### Your instructions
Please state how many lines in the records below contain the string "label", giving only the number.

### Saved data entries
/---

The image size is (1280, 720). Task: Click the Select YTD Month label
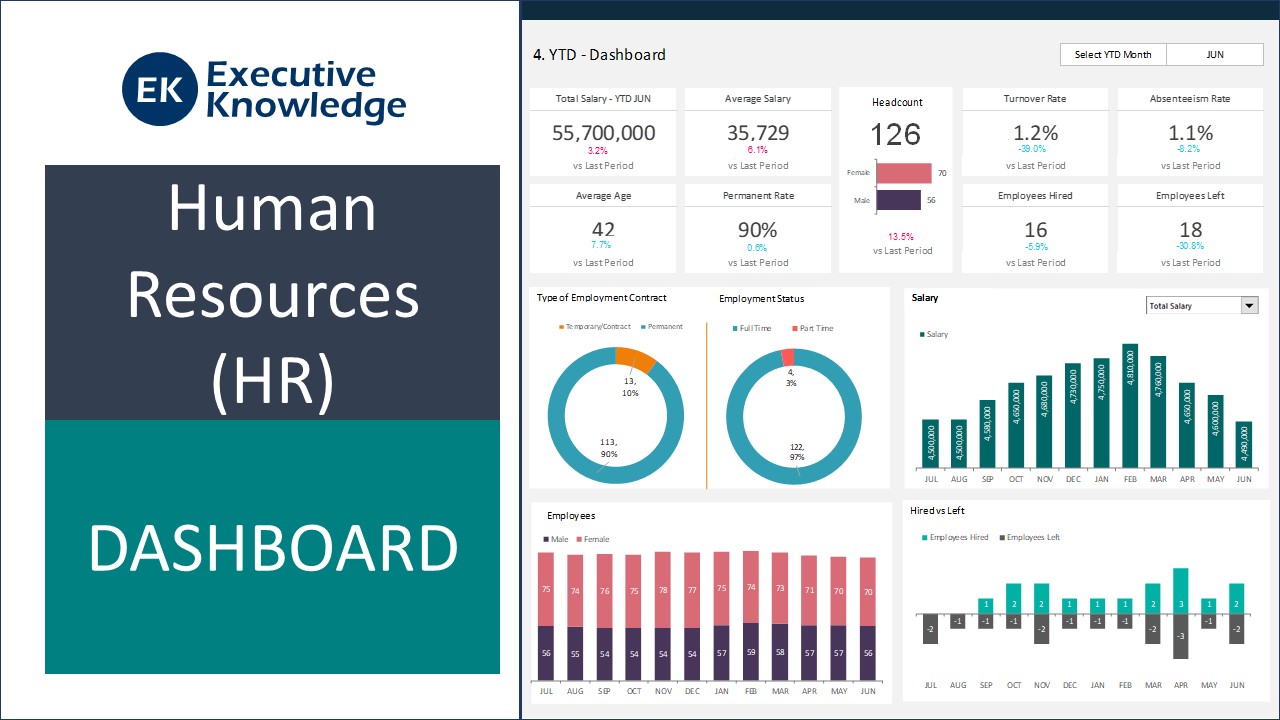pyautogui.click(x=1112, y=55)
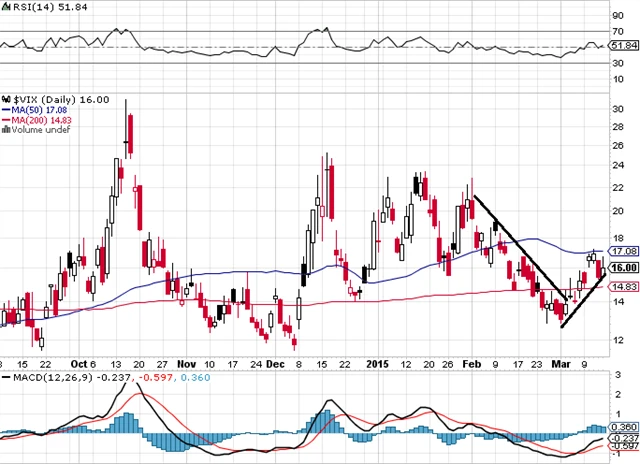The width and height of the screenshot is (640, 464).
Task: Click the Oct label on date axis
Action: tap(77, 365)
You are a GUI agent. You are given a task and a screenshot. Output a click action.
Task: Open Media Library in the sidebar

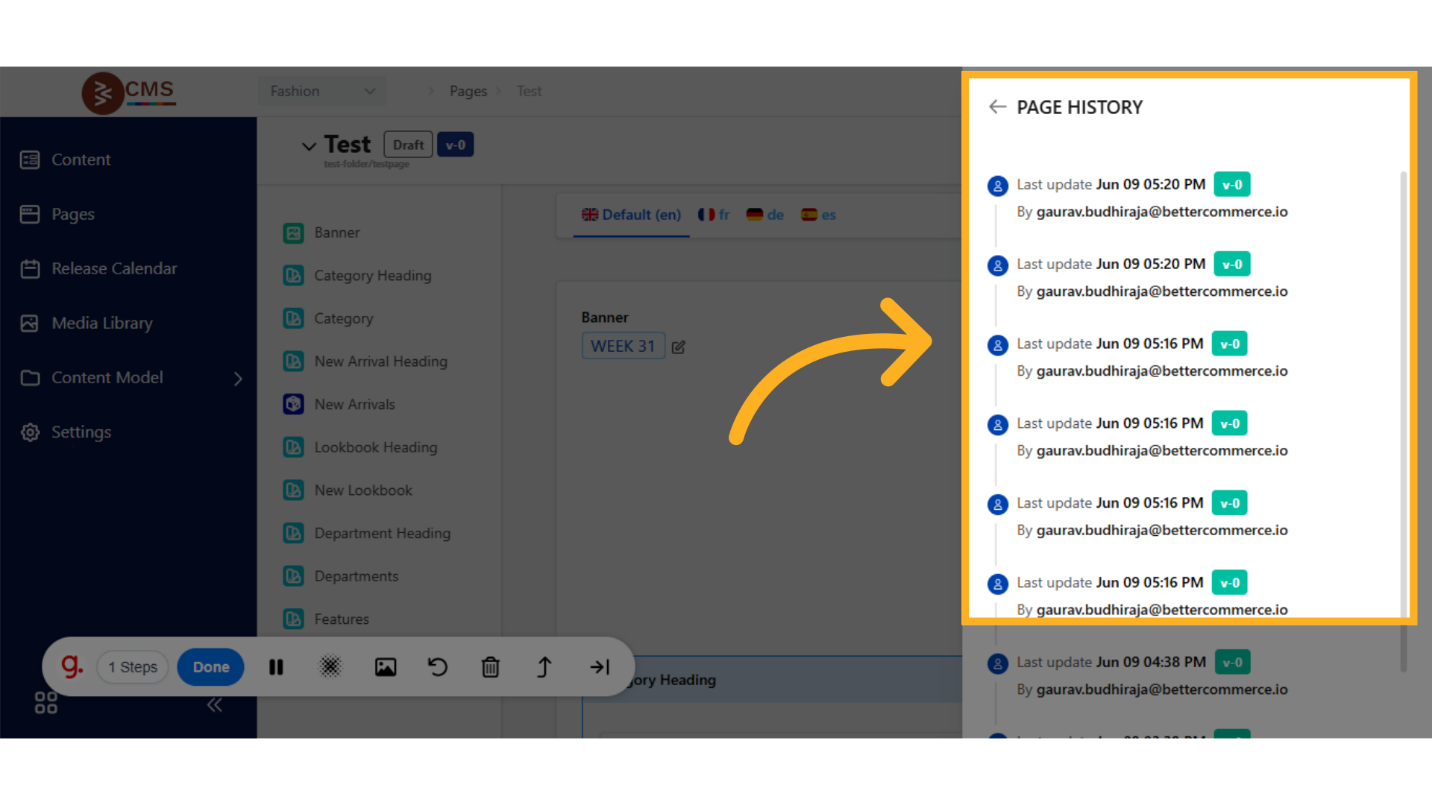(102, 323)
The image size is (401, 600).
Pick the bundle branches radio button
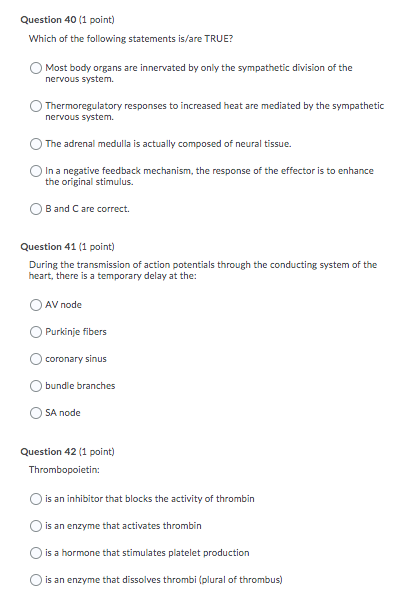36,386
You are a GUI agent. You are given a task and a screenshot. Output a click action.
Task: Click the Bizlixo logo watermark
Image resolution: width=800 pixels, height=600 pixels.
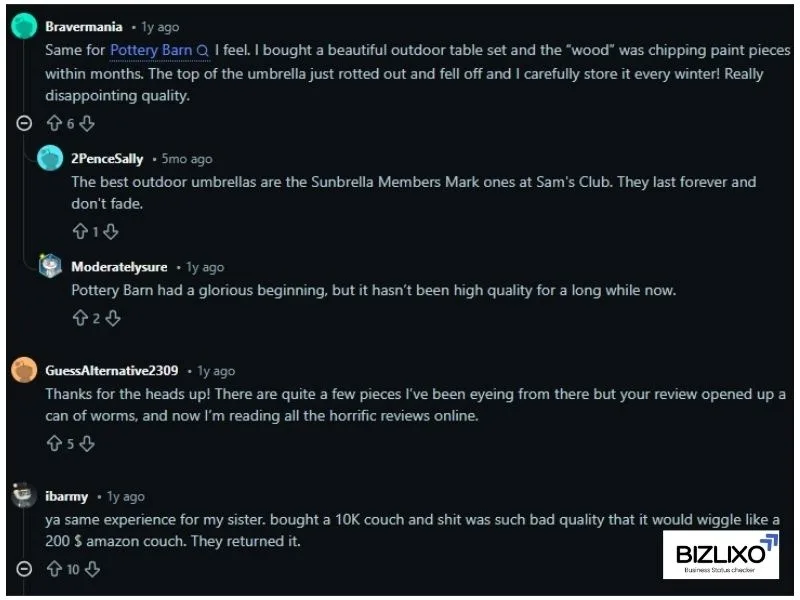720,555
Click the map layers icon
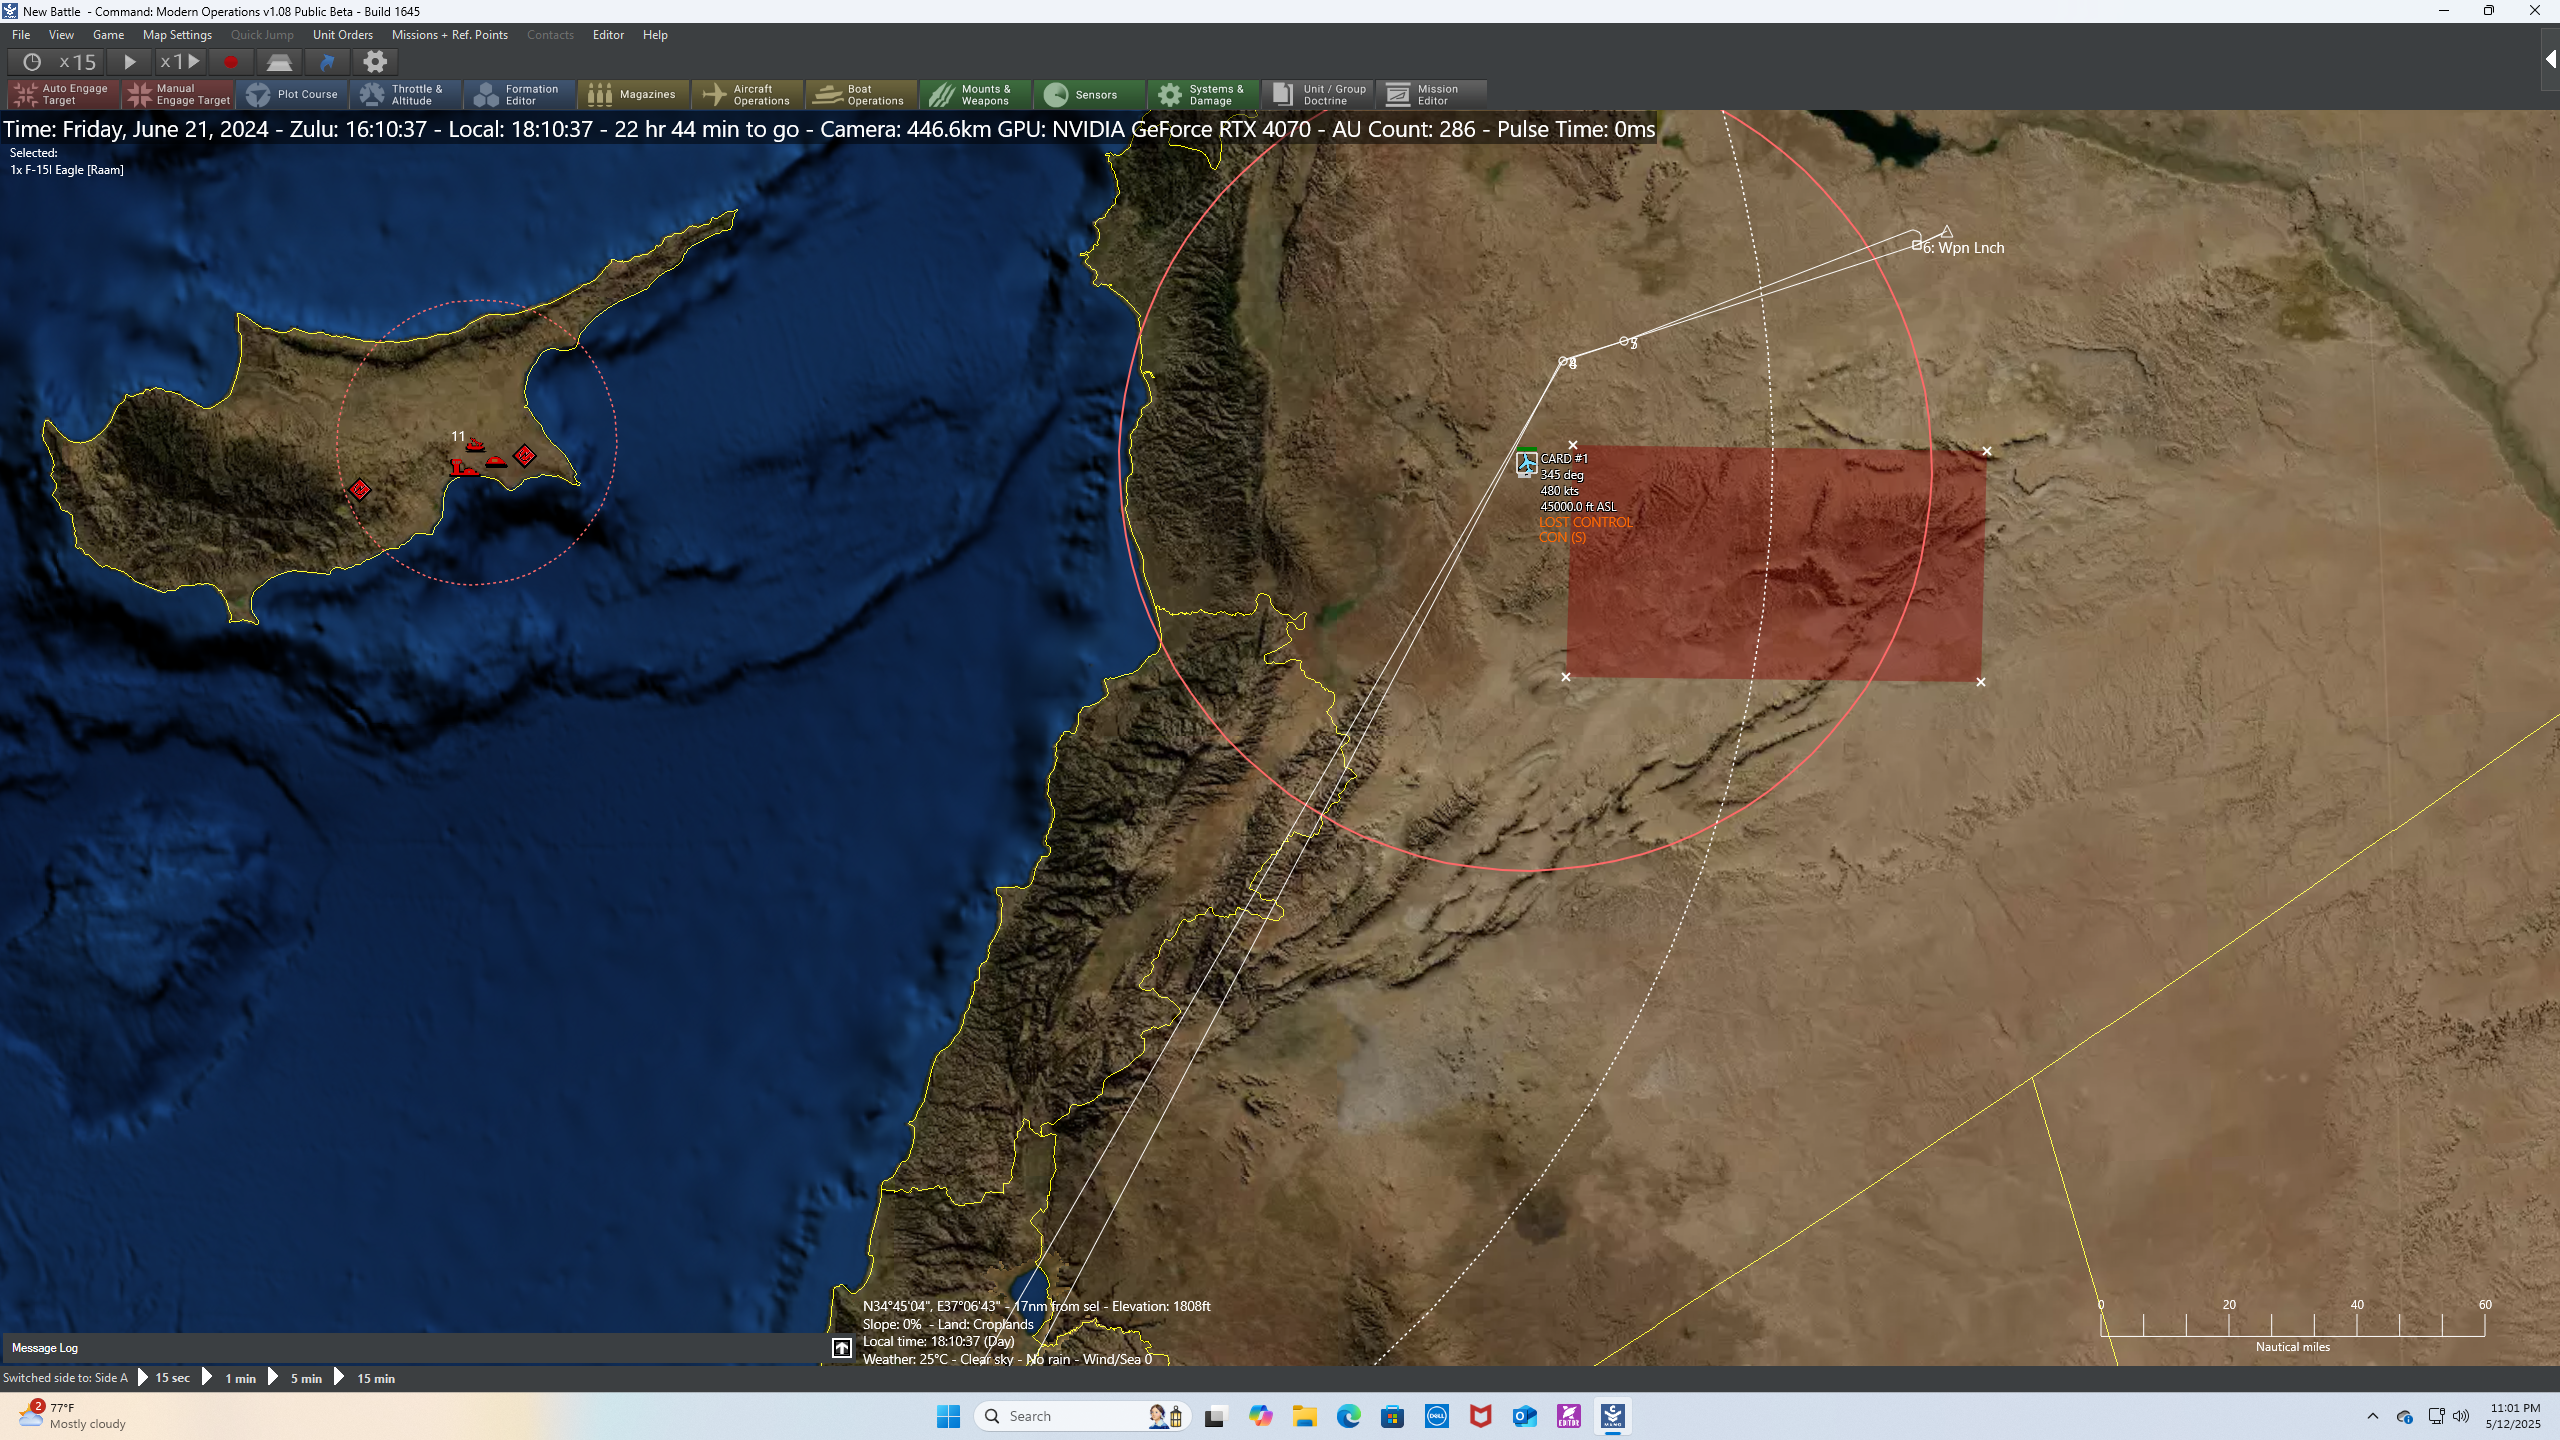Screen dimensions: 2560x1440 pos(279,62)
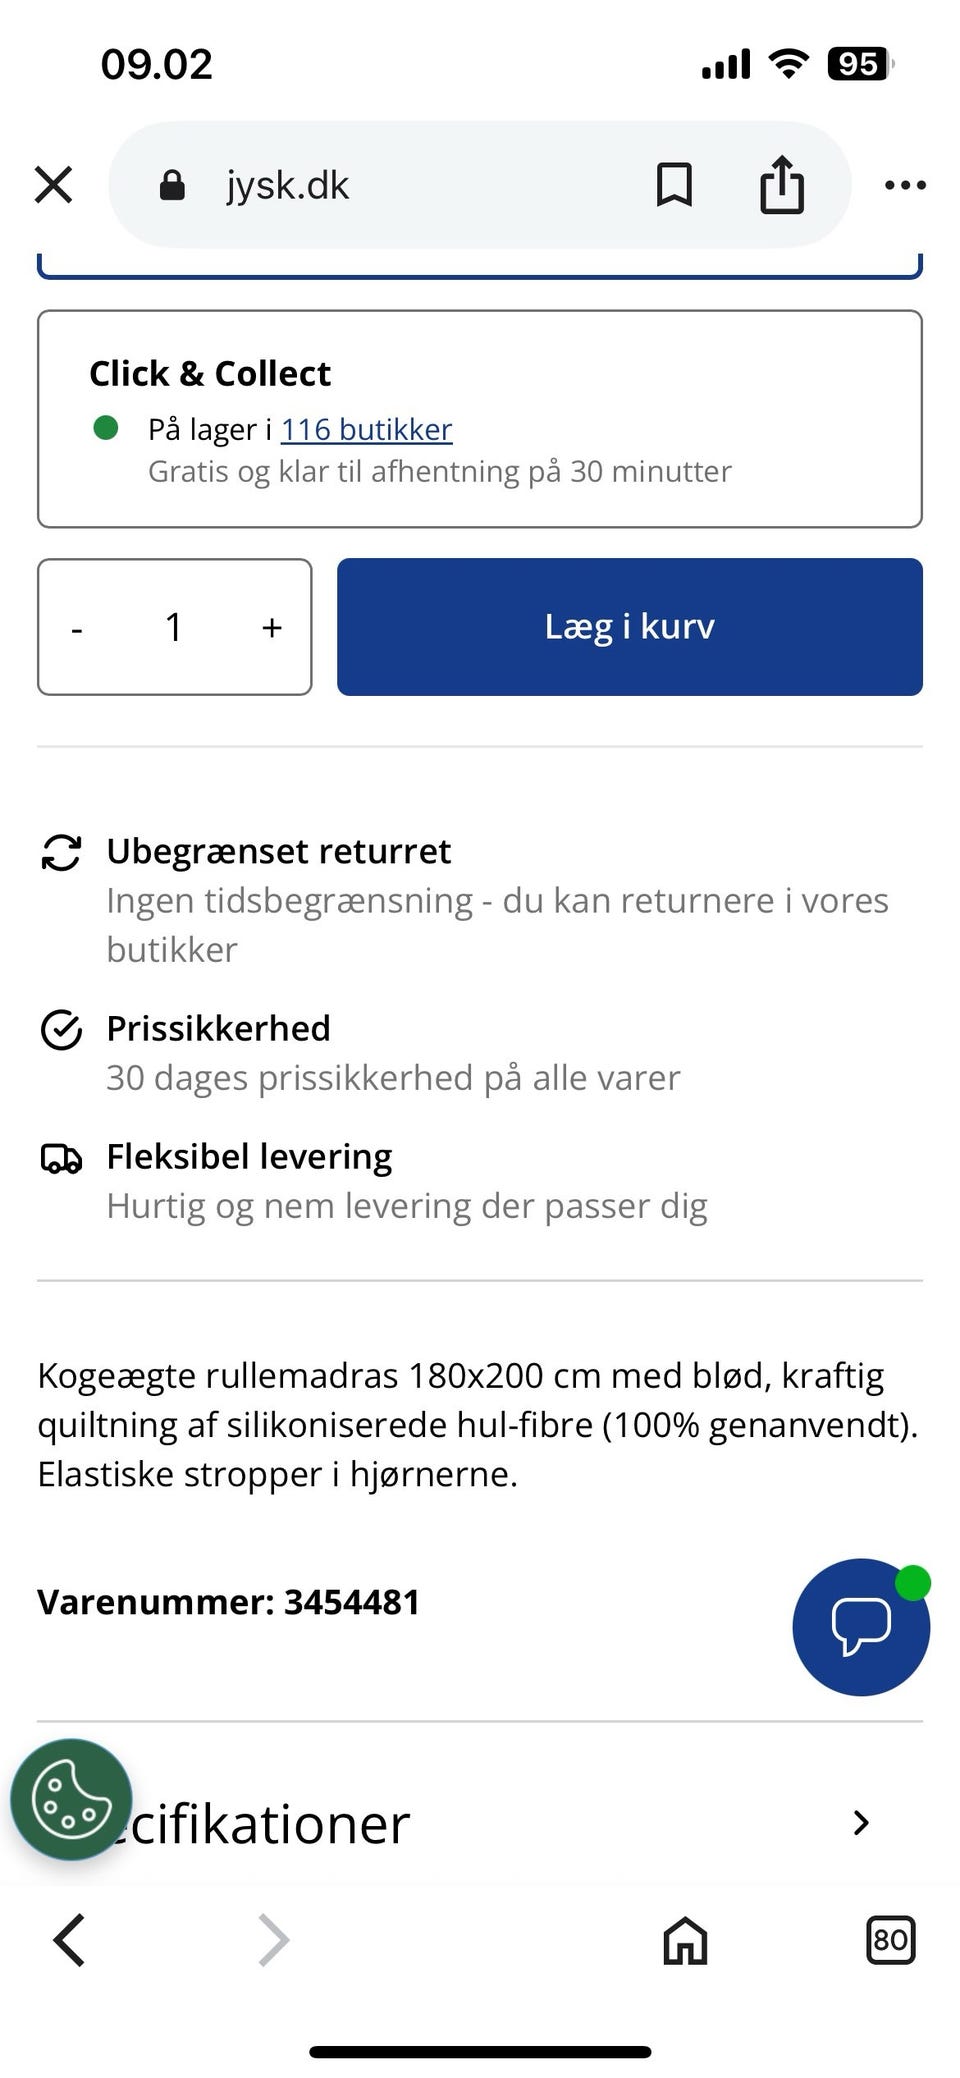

\---

### Full solution
2